WHAT TO DO |
A - In the Cornelius Public Library article, give the passage again starting with "Library in Cornelius, Oregon, U.S." and going on through "to budget cuts.", swapping "pool room" for "general store".
B - Answer these questions from the Cornelius Public Library article:
(i) In what year was the library founded?
(ii) How large was the grant the library received in 2010?
(iii) What program was added in 1984?
C - Extend the Cornelius Public Library article, picking up after its last sentence.

Library in Cornelius, Oregon, U.S.

The Cornelius Public Library is the municipal library serving the city of Cornelius in the U.S. state of Oregon. Founded in 1912, the library is part of the Washington County Cooperative Library Services.

==History==
Mrs. Wilkins registered the first library in Cornelius in 1912, which consisted of a single shelf at a local pool room. The Cornelius Women's Civic Club later leased a room at the fire station, and in 1914 the city began taxing residents to pay for the library. The tax rate was increased in 1916 in order to allow the library to expand. A Spanish language program was added in 1984, and the library also closed for a short time in the 1980s due to budget cuts.

In 2010, the library was awarded a $20,000 grant to help design a new building. The city then developed plans for a mix-use project combining a new library building with affordable housing for senior citizens. A bond measure to raise $2.4 million for the city's portion of the project was placed on the November 2013 ballot, but did not pass.

RECORD SET |

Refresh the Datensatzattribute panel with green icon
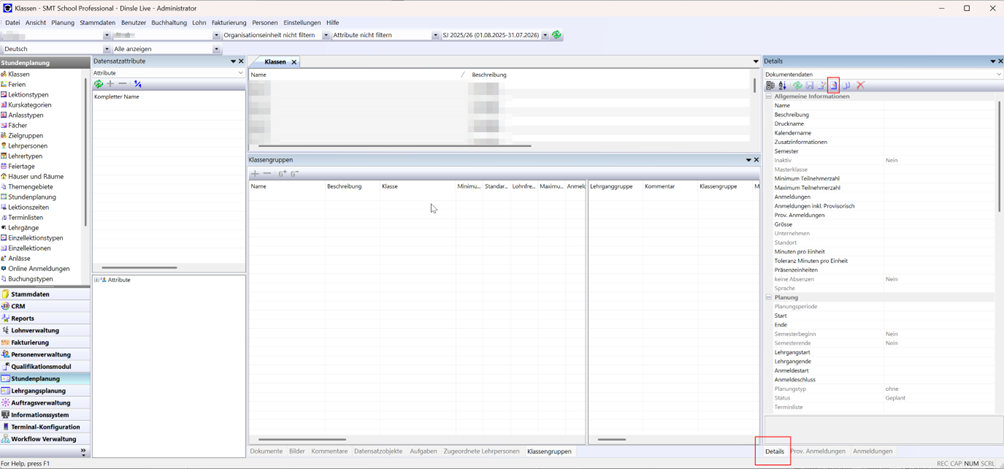The width and height of the screenshot is (1004, 469). (98, 84)
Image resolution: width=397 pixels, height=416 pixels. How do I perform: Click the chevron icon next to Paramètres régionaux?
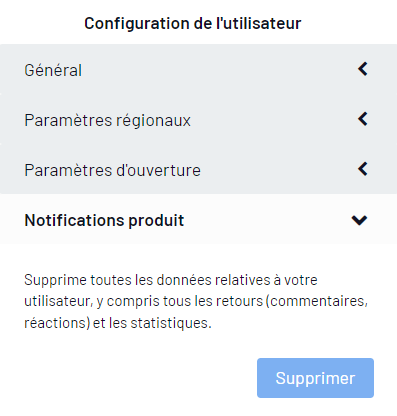(363, 119)
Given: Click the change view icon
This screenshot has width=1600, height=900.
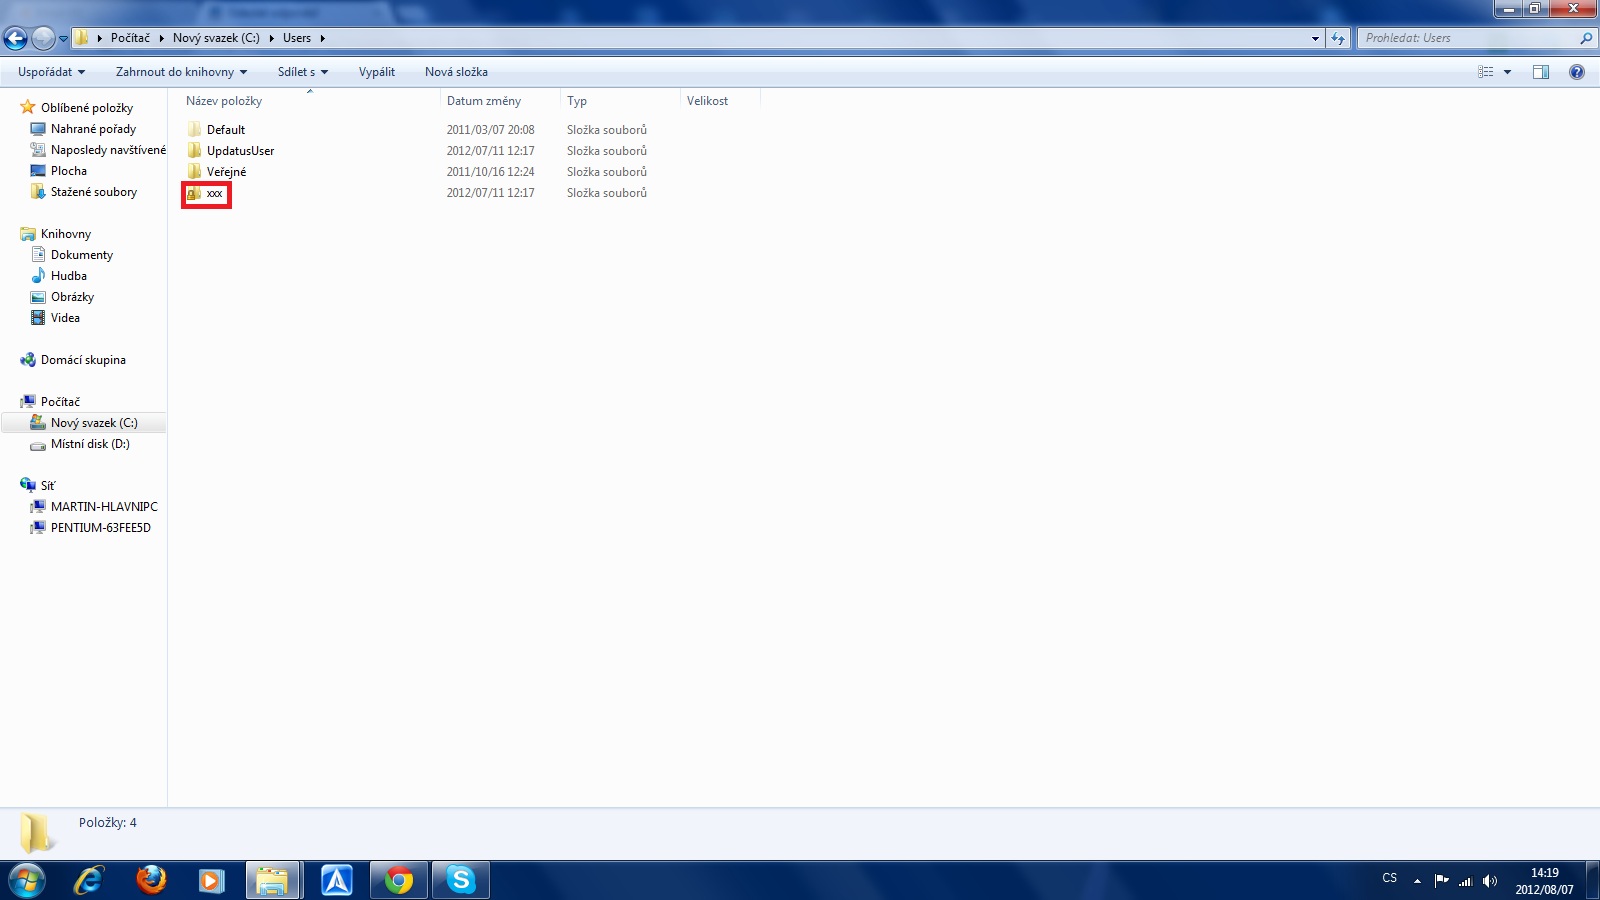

RESULTS BY TASK |
A -
Library in Cornelius, Oregon, U.S.

The Cornelius Public Library is the municipal library serving the city of Cornelius in the U.S. state of Oregon. Founded in 1912, the library is part of the Washington County Cooperative Library Services.

==History==
Mrs. Wilkins registered the first library in Cornelius in 1912, which consisted of a single shelf at a local general store. The Cornelius Women's Civic Club later leased a room at the fire station, and in 1914 the city began taxing residents to pay for the library. The tax rate was increased in 1916 in order to allow the library to expand. A Spanish language program was added in 1984, and the library also closed for a short time in the 1980s due to budget cuts.

B -
(i) 1912
(ii) $20,000
(iii) A Spanish language program

C -
After plans for the new library were voted down, the state provided $2.4 million for the project in March 2014. Washington County provided grants totaling just over $1 million to the project in March 2015. Plans for the new library included space for chambers for the city council as well as for 3-D printer. The library introduced adventure packs that consist of themed backpacks with books and other supplies to encourage reading in 2015 after a grant from the Oregon International Airshow. In December 2015, the library received a $500,000 challenge grant from the National Endowment for the Humanities, which was followed by another $500,000 from the 2015-16 Oregon Legislature. The project received a donation of $70,000 from the Walters family in November 2017.